**Records for this task**.
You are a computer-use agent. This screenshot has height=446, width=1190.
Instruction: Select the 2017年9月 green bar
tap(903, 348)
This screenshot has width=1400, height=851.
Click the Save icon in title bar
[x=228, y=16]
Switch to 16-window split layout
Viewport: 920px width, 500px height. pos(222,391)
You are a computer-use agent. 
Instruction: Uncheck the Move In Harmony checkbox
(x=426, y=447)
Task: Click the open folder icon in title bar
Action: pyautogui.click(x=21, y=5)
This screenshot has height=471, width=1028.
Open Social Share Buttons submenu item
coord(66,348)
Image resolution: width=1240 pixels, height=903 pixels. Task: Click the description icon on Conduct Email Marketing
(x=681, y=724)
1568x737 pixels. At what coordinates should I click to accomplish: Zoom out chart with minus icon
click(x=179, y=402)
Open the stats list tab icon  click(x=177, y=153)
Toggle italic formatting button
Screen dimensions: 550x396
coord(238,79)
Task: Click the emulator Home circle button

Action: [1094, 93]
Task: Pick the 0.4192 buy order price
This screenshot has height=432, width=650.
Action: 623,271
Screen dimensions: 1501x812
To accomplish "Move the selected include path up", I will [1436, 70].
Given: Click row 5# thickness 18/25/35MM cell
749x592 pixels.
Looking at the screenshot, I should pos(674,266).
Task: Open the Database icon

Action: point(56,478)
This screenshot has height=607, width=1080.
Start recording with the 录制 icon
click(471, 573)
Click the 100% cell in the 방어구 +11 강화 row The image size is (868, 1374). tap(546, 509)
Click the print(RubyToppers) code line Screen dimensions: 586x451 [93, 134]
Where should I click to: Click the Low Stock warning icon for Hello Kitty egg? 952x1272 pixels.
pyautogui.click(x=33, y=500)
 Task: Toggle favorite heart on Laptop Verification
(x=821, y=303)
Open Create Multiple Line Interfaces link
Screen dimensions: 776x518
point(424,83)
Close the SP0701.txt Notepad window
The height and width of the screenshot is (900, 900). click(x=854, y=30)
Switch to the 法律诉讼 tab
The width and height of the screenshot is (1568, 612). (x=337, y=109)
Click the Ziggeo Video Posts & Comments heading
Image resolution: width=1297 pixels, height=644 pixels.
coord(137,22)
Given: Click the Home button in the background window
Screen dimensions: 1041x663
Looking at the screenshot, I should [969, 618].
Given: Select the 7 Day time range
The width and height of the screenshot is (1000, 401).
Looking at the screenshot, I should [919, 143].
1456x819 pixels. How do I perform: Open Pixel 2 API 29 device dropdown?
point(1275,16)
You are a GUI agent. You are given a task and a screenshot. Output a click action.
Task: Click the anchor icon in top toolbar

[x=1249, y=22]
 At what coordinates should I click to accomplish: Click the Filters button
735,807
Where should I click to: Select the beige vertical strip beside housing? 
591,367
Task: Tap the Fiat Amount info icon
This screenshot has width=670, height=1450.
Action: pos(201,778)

**What is asked**. Copy all of the records above line for line, keeping every character unchanged.

**Answer to the problem**.
You are a computer-use agent. This screenshot has height=446, width=1190.
Instruction: Select the 2017年9月 green bar
tap(903, 348)
This screenshot has width=1400, height=851.
Click the Save icon in title bar
[x=228, y=16]
Switch to 16-window split layout
Viewport: 920px width, 500px height. pos(222,391)
You are a computer-use agent. 
Instruction: Uncheck the Move In Harmony checkbox
(x=426, y=447)
Task: Click the open folder icon in title bar
Action: pyautogui.click(x=21, y=5)
This screenshot has height=471, width=1028.
Open Social Share Buttons submenu item
coord(66,348)
Image resolution: width=1240 pixels, height=903 pixels. Task: Click the description icon on Conduct Email Marketing
(x=681, y=724)
1568x737 pixels. At what coordinates should I click to accomplish: Zoom out chart with minus icon
click(x=179, y=402)
Open the stats list tab icon  click(x=177, y=153)
Toggle italic formatting button
Screen dimensions: 550x396
coord(238,79)
Task: Click the emulator Home circle button

Action: [1094, 93]
Task: Pick the 0.4192 buy order price
This screenshot has height=432, width=650.
Action: 623,271
Screen dimensions: 1501x812
To accomplish "Move the selected include path up", I will [1436, 70].
Given: Click row 5# thickness 18/25/35MM cell
749x592 pixels.
Looking at the screenshot, I should pos(674,266).
Task: Open the Database icon

Action: point(56,478)
This screenshot has height=607, width=1080.
Start recording with the 录制 icon
click(471, 573)
Click the 100% cell in the 방어구 +11 강화 row The image size is (868, 1374). tap(546, 509)
Click the print(RubyToppers) code line Screen dimensions: 586x451 [93, 134]
Where should I click to: Click the Low Stock warning icon for Hello Kitty egg? 952x1272 pixels.
pyautogui.click(x=33, y=500)
 Task: Toggle favorite heart on Laptop Verification
(x=821, y=303)
Open Create Multiple Line Interfaces link
Screen dimensions: 776x518
point(424,83)
Close the SP0701.txt Notepad window
The height and width of the screenshot is (900, 900). click(x=854, y=30)
Switch to the 法律诉讼 tab
The width and height of the screenshot is (1568, 612). (x=337, y=109)
Click the Ziggeo Video Posts & Comments heading
Image resolution: width=1297 pixels, height=644 pixels.
coord(137,22)
Given: Click the Home button in the background window
Screen dimensions: 1041x663
Looking at the screenshot, I should [969, 618].
Given: Select the 7 Day time range
The width and height of the screenshot is (1000, 401).
Looking at the screenshot, I should [919, 143].
1456x819 pixels. How do I perform: Open Pixel 2 API 29 device dropdown?
point(1275,16)
You are a GUI agent. You are given a task and a screenshot. Output a click action.
Task: Click the anchor icon in top toolbar

[x=1249, y=22]
 At what coordinates should I click to accomplish: Click the Filters button
735,807
Where should I click to: Select the beige vertical strip beside housing? 
591,367
Task: Tap the Fiat Amount info icon
This screenshot has width=670, height=1450.
Action: pos(201,778)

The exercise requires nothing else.